Malatya (idea) – Im Prozess um die Ermordung von drei Christen in der Türkei haben sich neue Erkenntnisse ergeben. Am 18. April 2007 wurden im ostanatolischen Malatya der Deutsche Tilmann Geske sowie die Türken Necati Aydin und Ugur Yüksel brutal getötet. Fünf junge Männer hatten die Mitarbeiter eines christlichen Verlages gefesselt, gefoltert und ihnen die Kehlen durchgeschnitten. Die Täter wurden unmittelbar nach der Bluttat verhaftet und vor Gericht gestellt. Laut Anklage wurden sie von rechtsradikalen Kreisen im Staatsapparat zu dem Verbrechen angestachelt. Der im November 2007 begonnene Prozess ist noch nicht abgeschlossen. Verzögerungen ergaben sich sowohl durch überraschende Beförderungen des Richters und des Staatsanwaltes als auch durch die Forderung der Kläger, die Hintergründe des Verbrechens genau zu untersuchen. Dies führte dazu, dass die Staatsanwaltschaft jetzt einen prominenten Ex-General, Hursit Tolon, verdächtigt, in die Ermordung der Christen verwickelt zu sein. Presseberichten zufolge wurde bereits eine zusätzliche Anklageschrift eingereicht. Das Verfahren soll am 18. Juni fortgesetzt werden.
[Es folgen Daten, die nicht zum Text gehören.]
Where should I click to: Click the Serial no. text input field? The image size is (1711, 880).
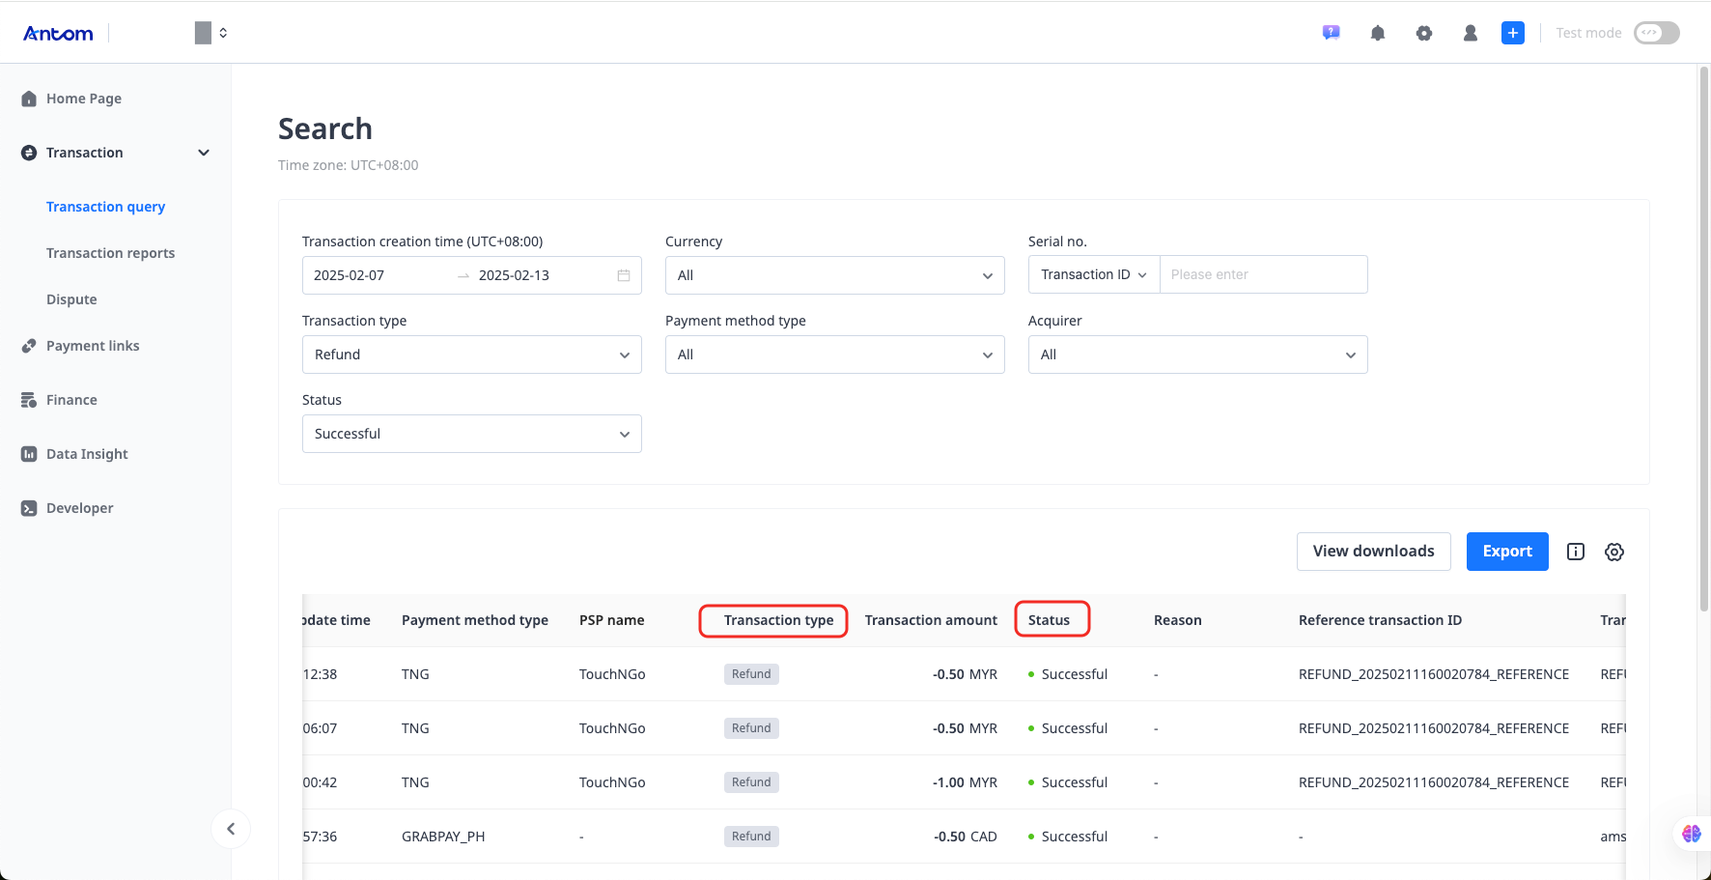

Geheimbund will Staat destabilisieren

Tolon befindet sich wegen seiner mutmaßlichen Mitwirkung im rechtsgerichteten Geheimbund Ergenekon in Untersuchungshaft. In beschlagnahmten Dokumenten werden Mordkomplotte gegen Christen als Mittel zur Destabilisierung des türkischen Staates beschrieben, darunter auch der Überfall auf die Christen in Malatya. Insgesamt gab es in der Türkei zwischen 2003 und 2007 mehr als 100 Angriffe auf Christen. Schlagzeilen machten die Morde an dem italienischen Priester Andrea Santoro im Februar 2006 und dem armenisch-türkischen Journalisten Hrant Dink im Januar 2007.
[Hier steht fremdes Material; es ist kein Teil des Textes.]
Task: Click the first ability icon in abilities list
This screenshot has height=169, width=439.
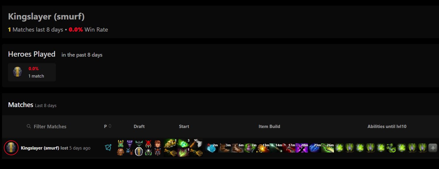Action: pos(339,148)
Seit 2007 weniger Übergriffe auf Christen

Nach Angaben des Journalisten und Buchautors Adem Yavuz Arslan ist seit dem Beginn der Ergenekon-Ermittlungen im Jahr 2007 und der Verhaftung der mutmaßlichen Anführer des Geheimbundes die Zahl der Übergriffe auf Christen stark zurückgegangen. Allerdings müsse mit weiteren Morden an Christen gerechnet werden, wenn der Fall Ergenekon nicht gründlich aufgearbeitet werde, sagte Arslan der Zeitung „Todays Zaman“. Obwohl die Verfassung der Türkei Religionsfreiheit garantiert, sind Christen im Alltag Schikanen, bürokratischen Hürden und Benachteiligungen ausgesetzt. Sie werden oft als Agenten des Westens angesehen, die die türkische Staatssicherheit gefährdeten. Von den 75 Millionen Einwohnern der Türkei sind etwa 120.000 Christen.